--- Start EXCERPT PROVIDED ---

Single by T.I. featuring Wyclef Jean

from the album T.I. vs. T.I.P.
- Released: July 10, 2007 (U.S.)
- Recorded: 2007
- Genre: Hip hop; reggae fusion;
- Length: 3:45 (radio edit) 4:48 (album version)
- Label: Grand Hustle; Atlantic;
- Songwriters: Clifford Harris; Jerry Duplessis; Wyclef Jean;
- Producers: Wyclef Jean; Jerry "Wonda" Duplessis; Sedeck "All Hands on Deck" Jean; Keith "Lil Wonda" Duplessis;

T.I. singles chronology
| "Big Things Poppin' (Do It)" (2007) | "You Know What It Is" (2007) | "Whatever U Like" (2007) |

Wyclef Jean singles chronology
| "Five-O" (2007) | "You Know What It Is" (2007) | "Sweetest Girl (Dollar Bill)" (2007) |

= You Know What It Is =

"You Know What It Is" is a song by American rapper T.I., released July 10, 2007, as the second single from his fifth studio album T.I. vs. T.I.P. (2007). The song was produced by Jerry "Wonda" Duplessis and Wyclef Jean, the latter of whom contributes vocals throughout the hip hop track. The single peaked at number 34 on the US Billboard Hot 100.

--- End EXCERPT PROVIDED ---
--- Start DATA LINES ---

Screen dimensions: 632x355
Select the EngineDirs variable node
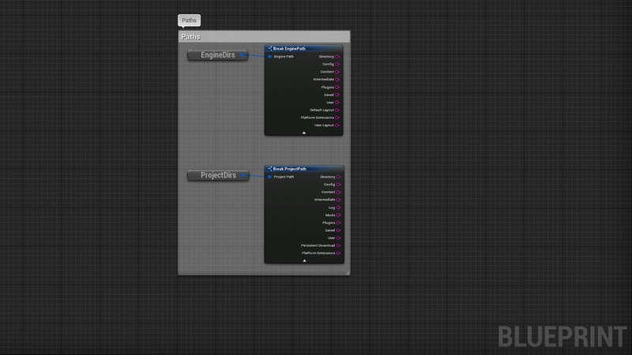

--- End DATA LINES ---

WORK TO DO:
a. From the article on "You Know What It Is," list every producer credited for the single.
b. Shorten the paragraph beginning "'You Know What It Is' is a song by American rapper T.I." from the article on "You Know What It Is," keeping its main facts.
c. Carry on writing the article on "You Know What It Is" from the point where it stops.

TASK RESULTS:
a. Wyclef Jean; Jerry "Wonda" Duplessis; Sedeck "All Hands on Deck" Jean; Keith "Lil Wonda" Duplessis

b. T.I.'s hip hop track "You Know What It Is," with vocals by Wyclef Jean, was released July 10, 2007, as the second single from his fifth studio album, T.I. vs. T.I.P. Jerry "Wonda" Duplessis and Wyclef Jean produced it, and it peaked at number 34 on the US Billboard Hot 100.

c.
==Music video==
The song's music video was filmed in Miami, by director and friend Chris Robinson. On June 12, the video was made available on iTunes. The video premiered MTV's TRL on June 14, 2007. The video features cameo appearances from B.G., Kymani Marley, and P$C.

==Chart performance==
"You Know What It Is" debuted at number 73 on the US Hot R&B/Hip Hop Songs on the chart dated June 28, 2007. The song later managed to peak at number 11. On the chart dated July 21, 2007, the single debuted at number 68 on the US Billboard Hot 100. The song eventually peaked at number 34 on the chart and spent a total of 18 weeks.

==Track listing==

===Promo CD single===
1. "You Know What It Is" (Clean Version)
2. "You Know What It Is" (Dirty Version)
3. "You Know What It Is" (Instrumental)

===Vinyl single===
1. "You Know What It Is" (Radio Version)
2. "You Know What It Is" (Amended Version)
3. "You Know What It Is" (Instrumental)
4. "You Know What It Is" (Explicit version)
5. "You Know What It Is" (Acapella)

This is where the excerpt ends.